For a 9-parameter search tool with no output schema, the description adequately covers the return format ('matched definition lines') and hybrid nature. Could benefit from explicit mention of result structure (e.g., snippets, scores, file paths) given missing output schema.

Complex tools with many parameters or behaviors need more documentation. Simple tools need less. This dimension scales expectations accordingly.

Parameters4/5

Does the description clarify parameter syntax, constraints, interactions, or defaults beyond what the schema provides?

Schema has 100% coverage (baseline 3). Description adds value by establishing the semantic-vs-keyword conceptual framework, which helps contextualize the weight and requirement parameters (semantic_weight, require_keyword_match, etc.) beyond their schema definitions.

Input schemas describe structure but not intent. Descriptions should explain non-obvious parameter relationships and valid value ranges.

Purpose5/5

Does the description clearly state what the tool does and how it differs from similar tools?

Specific verb-resource pair ('Search the codebase') with clear scope ('by MEANING, not just exact variable names'). Explicitly contrasts with keyword/identifier search, distinguishing from siblings like semantic_identifier_search. Includes concrete example ('user authentication' finding JWT/login) illustrating semantic capability.

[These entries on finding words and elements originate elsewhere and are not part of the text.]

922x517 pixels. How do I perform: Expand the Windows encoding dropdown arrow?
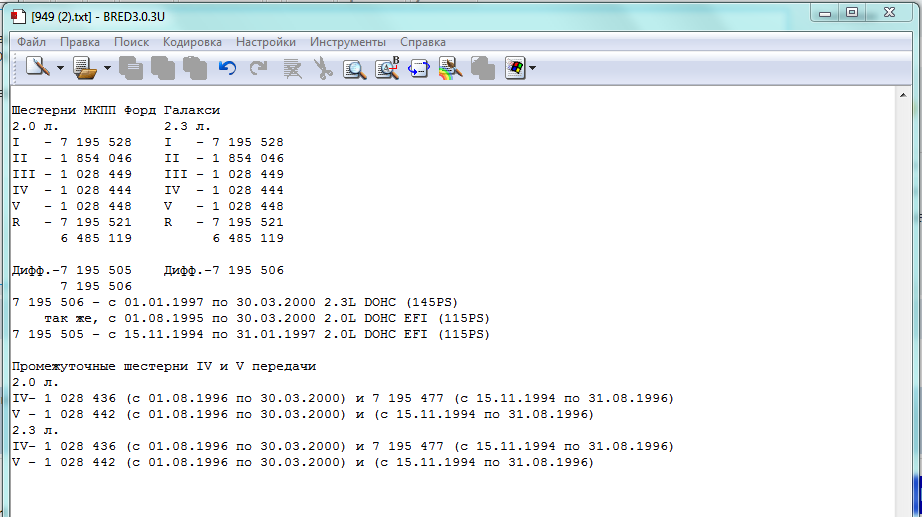[x=532, y=68]
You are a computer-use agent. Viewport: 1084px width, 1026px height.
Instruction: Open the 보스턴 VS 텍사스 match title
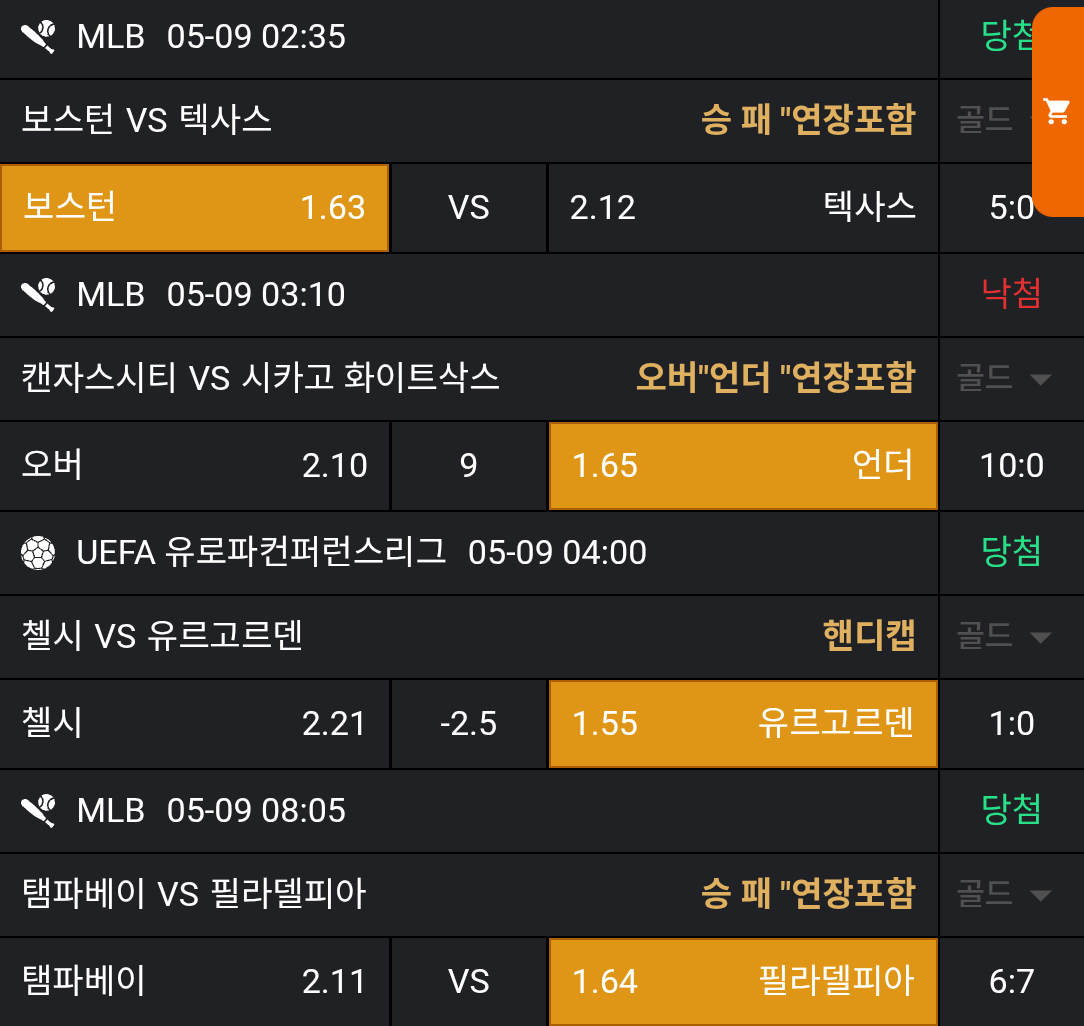click(x=147, y=120)
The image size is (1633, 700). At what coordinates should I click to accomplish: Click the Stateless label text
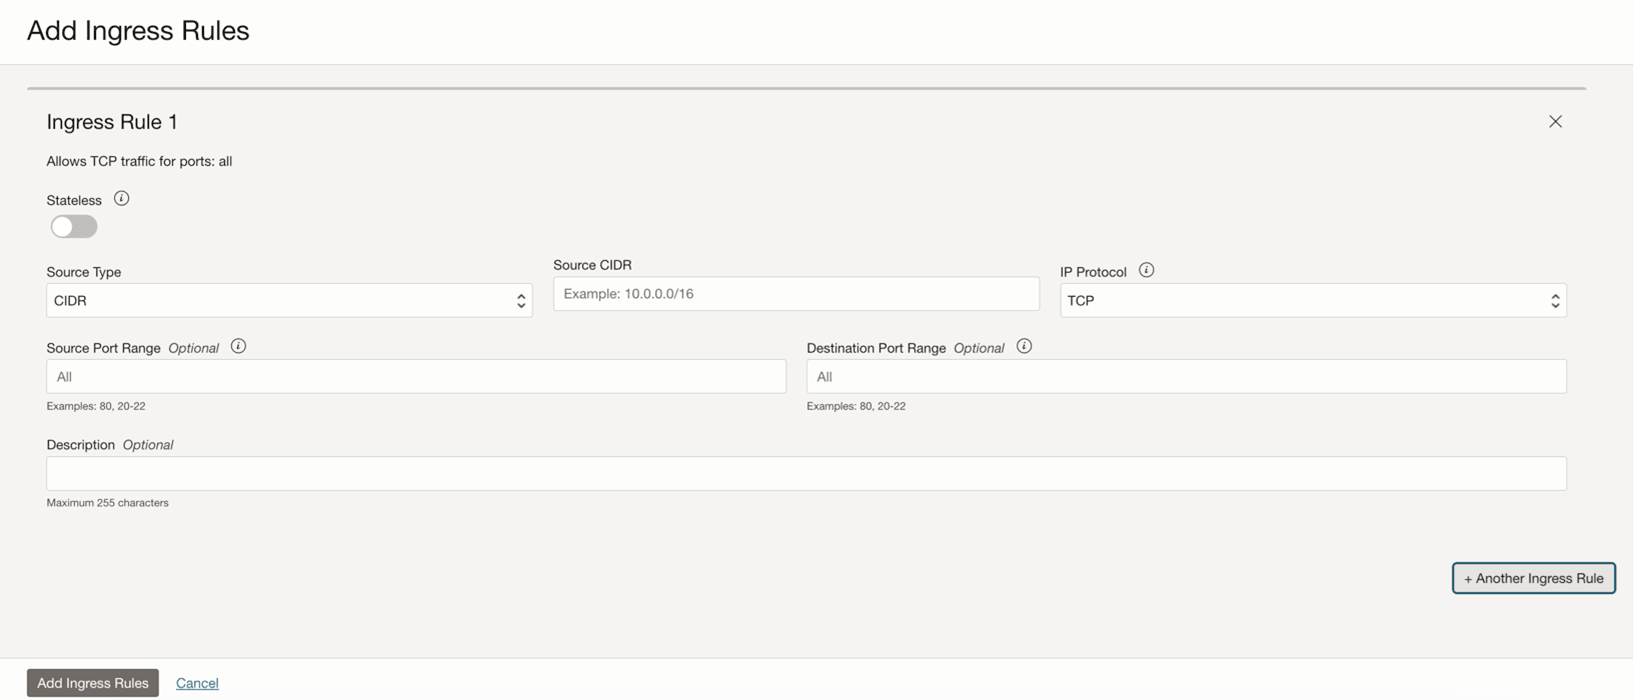pyautogui.click(x=74, y=200)
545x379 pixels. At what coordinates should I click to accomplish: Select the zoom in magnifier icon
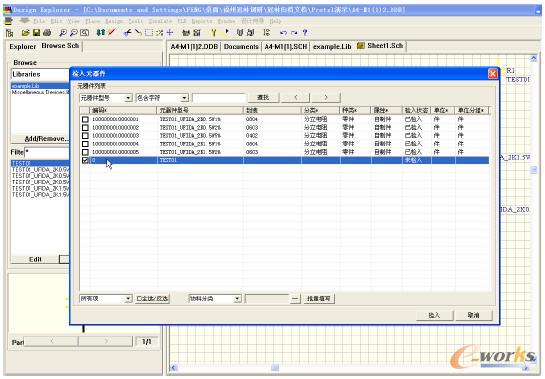coord(63,33)
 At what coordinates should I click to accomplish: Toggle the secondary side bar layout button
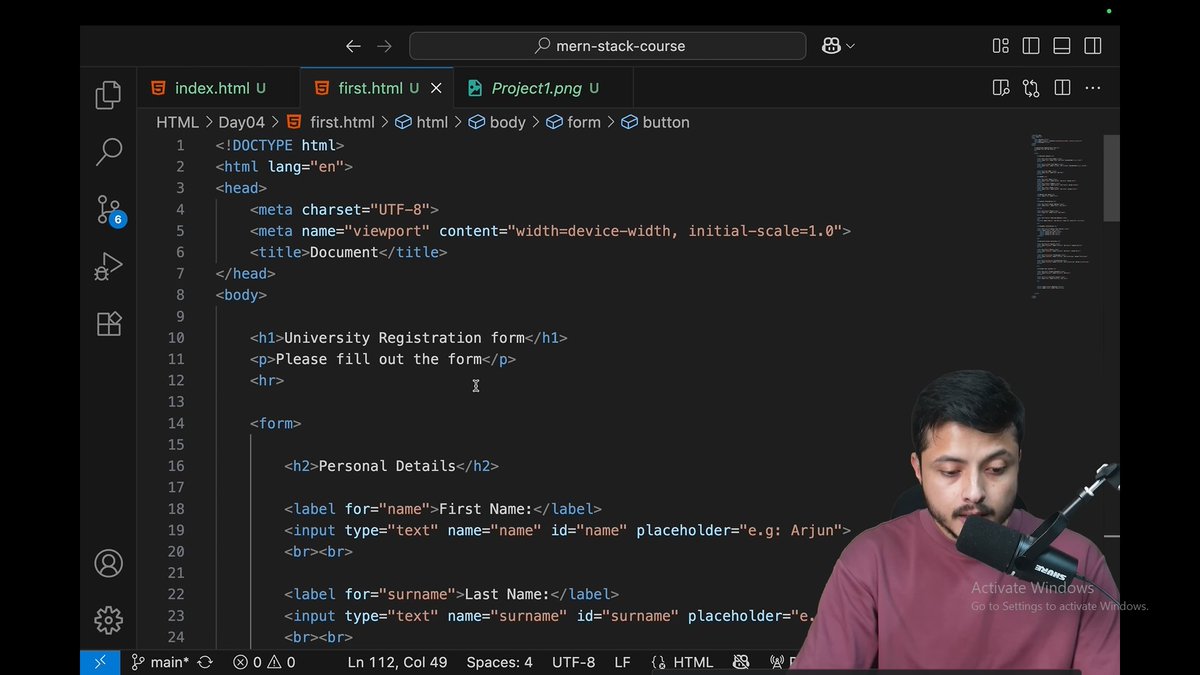(1093, 46)
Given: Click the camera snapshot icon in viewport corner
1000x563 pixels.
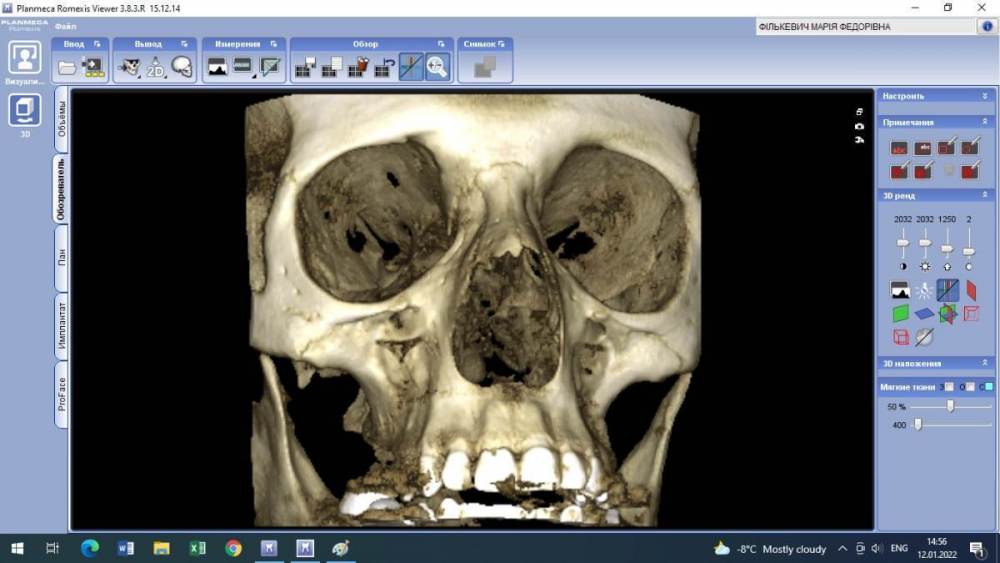Looking at the screenshot, I should tap(859, 126).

Agents choose between tools based on descriptions. A clear purpose with a specific verb and resource helps agents select the right tool.

Usage Guidelines4/5

Does the description explain when to use this tool, when not to, or what alternatives exist?

Clear implicit guidance via 'by MEANING, not just exact variable names' indicating when to prefer this over exact-match tools. However, lacks explicit 'when not to use' or named sibling alternatives (e.g., versus semantic_identifier_search or search_memory_graph).

Agents often have multiple tools that could apply. Explicit usage guidance like "use X instead of Y when Z" prevents misuse.